Nous avons vu que, dès le 24 février au soir, M. Affre s’était empressé d’envoyer au gouvernement provisoire son adhésion, et qu’à son exemple le clergé de Paris avait béni pendant deux mois consécutifs les arbres de la liberté. L’archevêque avait décidé également que l’on irait aux élections ; on n’ignorait pas qu’il avait voté pour les candidats du gouvernement ; il promettait, enfin, à la République un concours plus actif qu’il ne l’avait jamais accordé à la monarchie de 1850. M. Affre était sincère en ceci comme en toutes choses. Dans la longue lutte qu’il avait soutenue pour défendre l’indépendance de son église, contre le roi Louis-Philippe, qui voulait un clergé dynastique dans sa lutte avec son propre clergé pour introduire des réformes utiles aux ecclésiastiques pauvres ; par son zèle à rétablir dans les séminaires la culture des sciences et des lettres, à propager l’éducation dans la classe ouvrière ; par sa tolérance envers les comédiens, il avait fait paraître un esprit élevé, capable de comprendre les besoins d’une société démocratique, une âme toute préparée, par la vertu chrétienne, à l’état républicaine[1]. Aussi, ce premier acte de désapprobation, de la part d’un homme si bien intentionné, parut-il à tous les esprits attentifs un signe fâcheux ; il concordait, d’ailleurs, avec beaucoup d’autres signes du malaise général.
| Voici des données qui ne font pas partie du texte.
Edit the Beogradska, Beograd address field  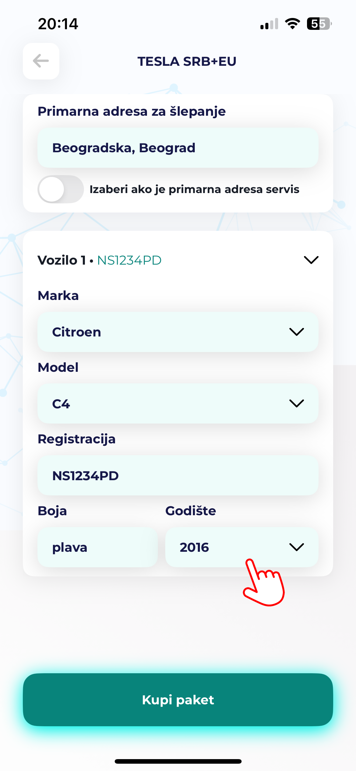(x=178, y=148)
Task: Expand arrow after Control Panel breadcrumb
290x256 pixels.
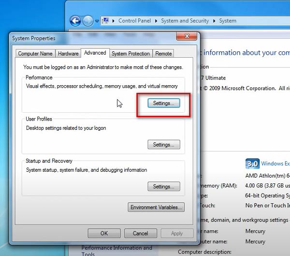Action: pyautogui.click(x=156, y=21)
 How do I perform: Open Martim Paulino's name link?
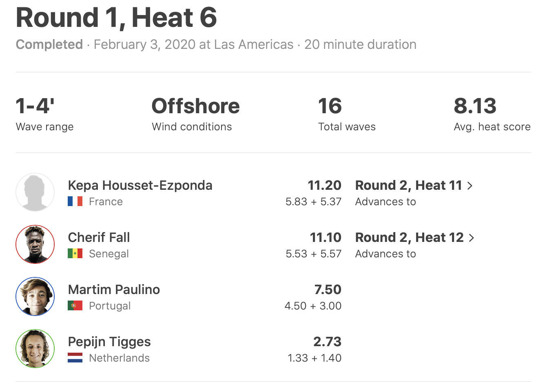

Tout le monde était mécontent : la bourgeoisie, parce qu’elle ne sentait nulle part d’autorité qui la protégeât contre l’émeute ; la droite de l’Assemblée, parce qu’elle ne se trouvait pas encore assez maîtresse de la situation le parti de M. Marrast, parce qu’il ne réussissait pas à renverser la commission exécutive, et qu’il venait de subir un échec dans l’affaire de M. Louis Blanc ; MM. de Lamartine

  1. « Siete buoni christiani, e sarete ottimi democratici, » disait, en 1797, l’évêque d’Imola, depuis Pie VII.